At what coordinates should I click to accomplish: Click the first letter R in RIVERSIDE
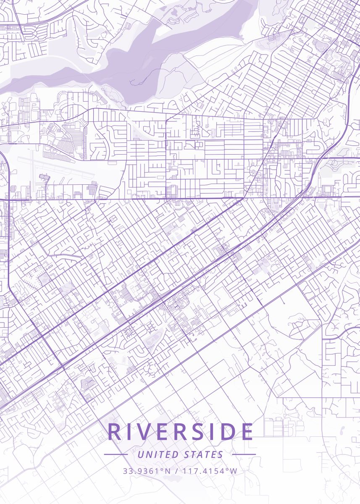(x=114, y=432)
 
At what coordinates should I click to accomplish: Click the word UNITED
(x=158, y=454)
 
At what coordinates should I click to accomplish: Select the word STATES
(x=204, y=454)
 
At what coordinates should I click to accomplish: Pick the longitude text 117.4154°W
(x=210, y=471)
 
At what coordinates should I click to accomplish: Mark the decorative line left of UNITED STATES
(x=116, y=454)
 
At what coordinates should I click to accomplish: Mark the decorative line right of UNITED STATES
(x=244, y=454)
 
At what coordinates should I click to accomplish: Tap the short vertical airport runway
(x=32, y=162)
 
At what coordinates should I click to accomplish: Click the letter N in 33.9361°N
(x=168, y=471)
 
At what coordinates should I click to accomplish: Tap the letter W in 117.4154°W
(x=234, y=471)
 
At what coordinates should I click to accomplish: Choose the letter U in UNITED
(x=140, y=454)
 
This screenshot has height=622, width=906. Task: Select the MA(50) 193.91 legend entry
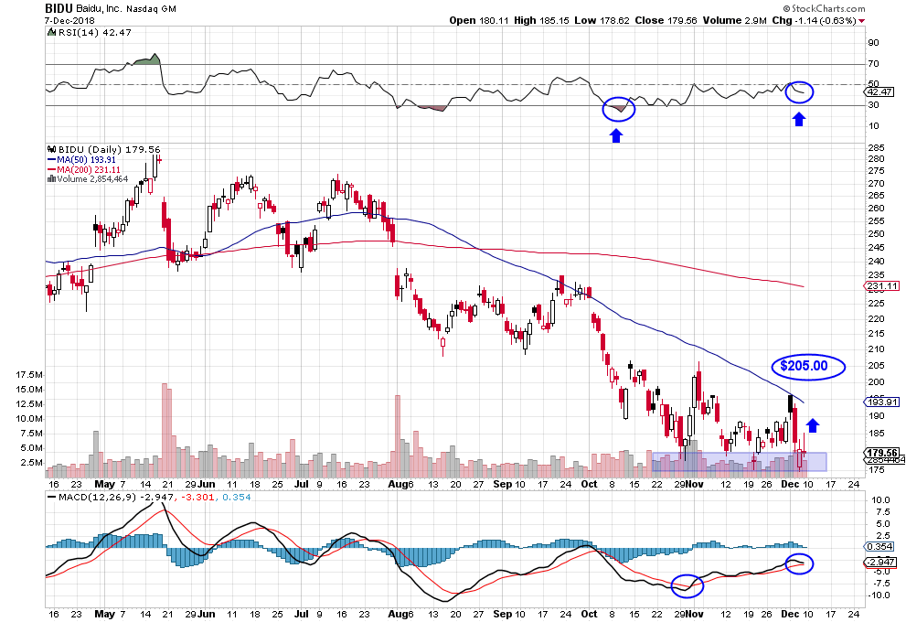(x=84, y=159)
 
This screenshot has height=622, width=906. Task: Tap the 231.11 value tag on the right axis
(x=881, y=286)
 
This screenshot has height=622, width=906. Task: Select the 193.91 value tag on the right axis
(x=881, y=402)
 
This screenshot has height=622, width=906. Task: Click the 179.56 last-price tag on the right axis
(x=881, y=452)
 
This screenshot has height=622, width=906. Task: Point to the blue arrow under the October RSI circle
(x=616, y=135)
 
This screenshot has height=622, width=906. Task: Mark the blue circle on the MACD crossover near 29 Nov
(x=687, y=584)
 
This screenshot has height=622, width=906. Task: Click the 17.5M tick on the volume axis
(x=29, y=375)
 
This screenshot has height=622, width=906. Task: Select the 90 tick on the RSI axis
(x=874, y=43)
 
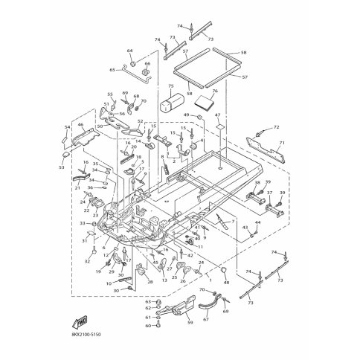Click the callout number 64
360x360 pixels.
point(129,51)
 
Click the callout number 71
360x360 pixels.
point(281,142)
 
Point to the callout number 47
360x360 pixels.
point(218,115)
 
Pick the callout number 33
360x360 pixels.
point(82,223)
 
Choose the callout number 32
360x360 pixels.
point(87,262)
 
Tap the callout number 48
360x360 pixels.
point(225,283)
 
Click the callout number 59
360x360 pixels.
point(189,323)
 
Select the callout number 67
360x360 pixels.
point(208,320)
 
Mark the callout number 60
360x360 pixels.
point(147,326)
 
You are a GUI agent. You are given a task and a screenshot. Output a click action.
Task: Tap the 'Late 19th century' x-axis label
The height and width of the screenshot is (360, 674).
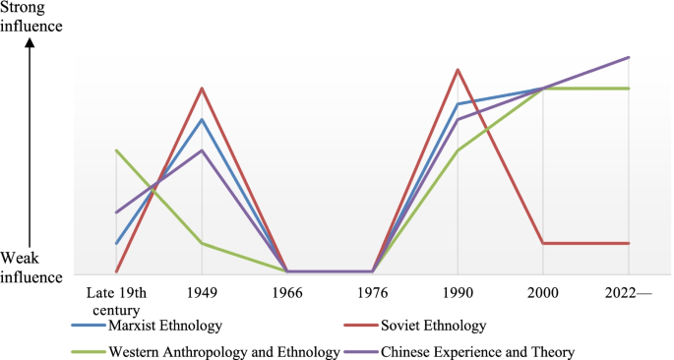pos(116,300)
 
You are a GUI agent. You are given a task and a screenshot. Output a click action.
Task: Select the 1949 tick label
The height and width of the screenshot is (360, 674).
pos(202,292)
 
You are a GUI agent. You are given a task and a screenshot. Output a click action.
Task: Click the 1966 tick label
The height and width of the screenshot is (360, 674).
pos(287,292)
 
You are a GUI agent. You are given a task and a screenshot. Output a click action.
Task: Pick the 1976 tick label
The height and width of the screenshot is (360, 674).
pos(372,292)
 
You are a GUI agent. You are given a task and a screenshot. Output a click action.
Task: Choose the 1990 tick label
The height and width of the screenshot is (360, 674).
pos(458,292)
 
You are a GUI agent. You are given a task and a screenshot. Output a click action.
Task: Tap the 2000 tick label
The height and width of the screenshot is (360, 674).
pos(542,292)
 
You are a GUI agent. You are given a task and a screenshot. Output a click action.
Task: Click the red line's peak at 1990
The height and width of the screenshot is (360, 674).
pos(458,70)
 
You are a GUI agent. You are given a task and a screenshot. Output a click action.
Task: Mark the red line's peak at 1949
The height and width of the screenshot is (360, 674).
pos(202,89)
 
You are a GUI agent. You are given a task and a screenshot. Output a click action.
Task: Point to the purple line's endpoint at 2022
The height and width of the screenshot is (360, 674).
pos(628,57)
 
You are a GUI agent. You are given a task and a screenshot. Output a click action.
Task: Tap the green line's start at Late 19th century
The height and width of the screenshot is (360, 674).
pos(116,150)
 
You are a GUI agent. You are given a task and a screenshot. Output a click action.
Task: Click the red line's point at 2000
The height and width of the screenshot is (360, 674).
pos(542,243)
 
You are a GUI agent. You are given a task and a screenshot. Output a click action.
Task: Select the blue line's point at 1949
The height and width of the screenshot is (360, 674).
pos(202,120)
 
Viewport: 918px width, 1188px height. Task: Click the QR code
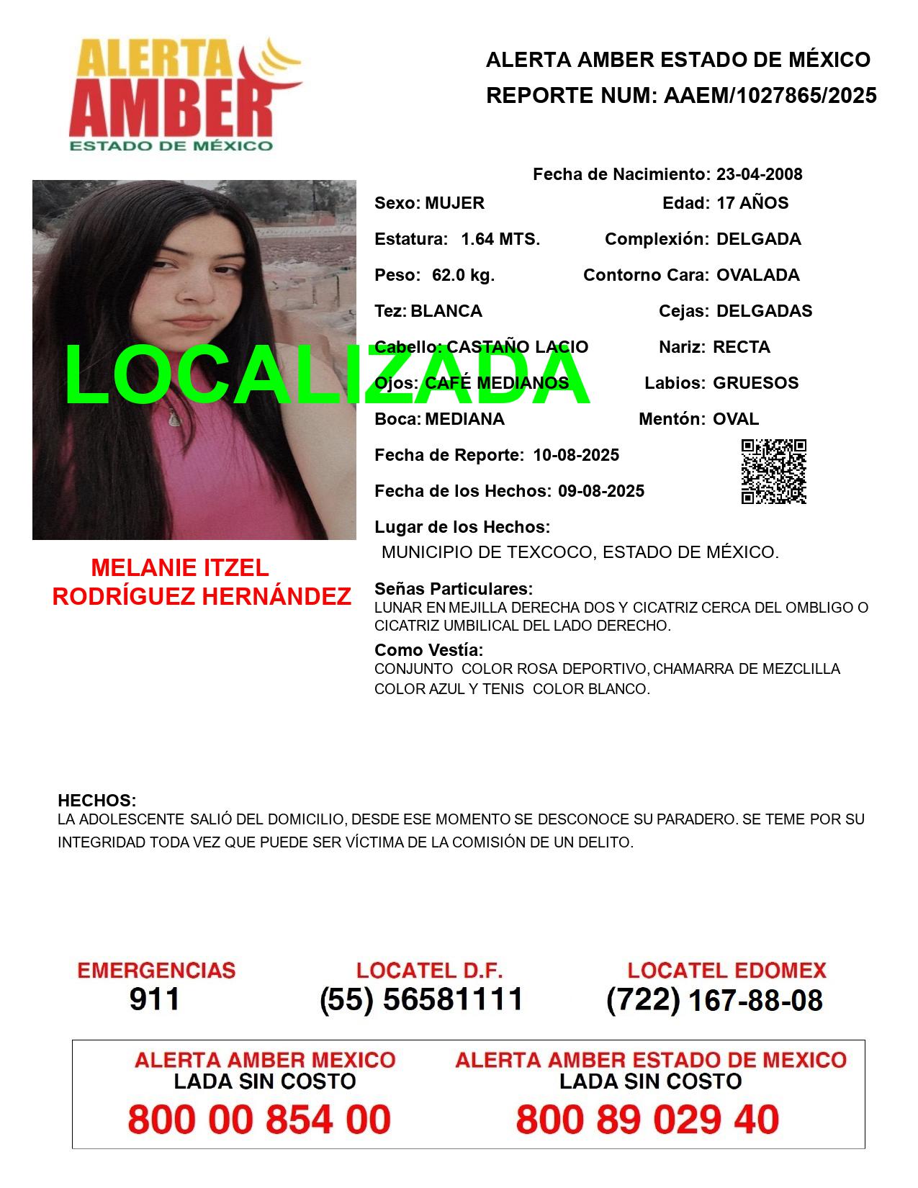[774, 472]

• SET TASK: Starting at the line that contains "This screenshot has height=622, width=906. Task: Select the 90" and stopping after the line that contains "pos(202,89)", write out these items again, requests included, with every answer coordinate raised by 40. Leave the pictures out.

• EXERCISE RESPONSE:
This screenshot has height=622, width=906. Task: Select the 90 tick on the RSI axis
(x=914, y=83)
 
Click the callout number 64
360x360 pixels.
point(169,91)
 
Click the callout number 71
360x360 pixels.
point(321,182)
 
Point to the callout number 47
360x360 pixels.
point(258,155)
 
Pick the callout number 33
360x360 pixels.
point(122,263)
 
Choose the callout number 32
360x360 pixels.
point(127,302)
 
Tap the callout number 48
360x360 pixels.
point(265,323)
 
Click the callout number 59
360x360 pixels.
point(229,363)
 
Select the callout number 67
360x360 pixels.
point(248,360)
 
Mark the callout number 60
360x360 pixels.
point(187,366)
 
You are a GUI agent. You are given a task and a screenshot. Output a click action.
Task: Tap the 'Late 19th century' x-axis label
The height and width of the screenshot is (360, 674).
pos(156,340)
 
You are a GUI agent. You are given a task and a screenshot. Output a click action.
Task: Select the 1949 tick label
The height and width of the screenshot is (360, 674).
pos(242,332)
 
You are a GUI agent. You are given a task and a screenshot. Output a click action.
Task: Click the 1966 tick label
The height and width of the screenshot is (360, 674).
pos(327,332)
 
You are a GUI agent. You are given a task and a screenshot. Output a click action.
Task: Pick the 1976 tick label
The height and width of the screenshot is (360, 674).
pos(412,332)
 
You are a GUI agent. You are given a task and a screenshot. Output a click action.
Task: Choose the 1990 tick label
The height and width of the screenshot is (360, 674).
pos(498,332)
 
You are a GUI agent. You are given a task and a screenshot. Output a click action.
Task: Tap the 2000 tick label
The height and width of the screenshot is (360, 674).
pos(582,332)
 
You are a GUI agent. You are given a task and a screenshot. Output a click action.
Task: Click the red line's peak at 1990
The height and width of the screenshot is (360, 674).
pos(498,110)
 
You are a GUI agent. You are given a task and a screenshot. Output a click action.
Task: Mark the red line's peak at 1949
The height and width of the screenshot is (360, 674).
pos(242,129)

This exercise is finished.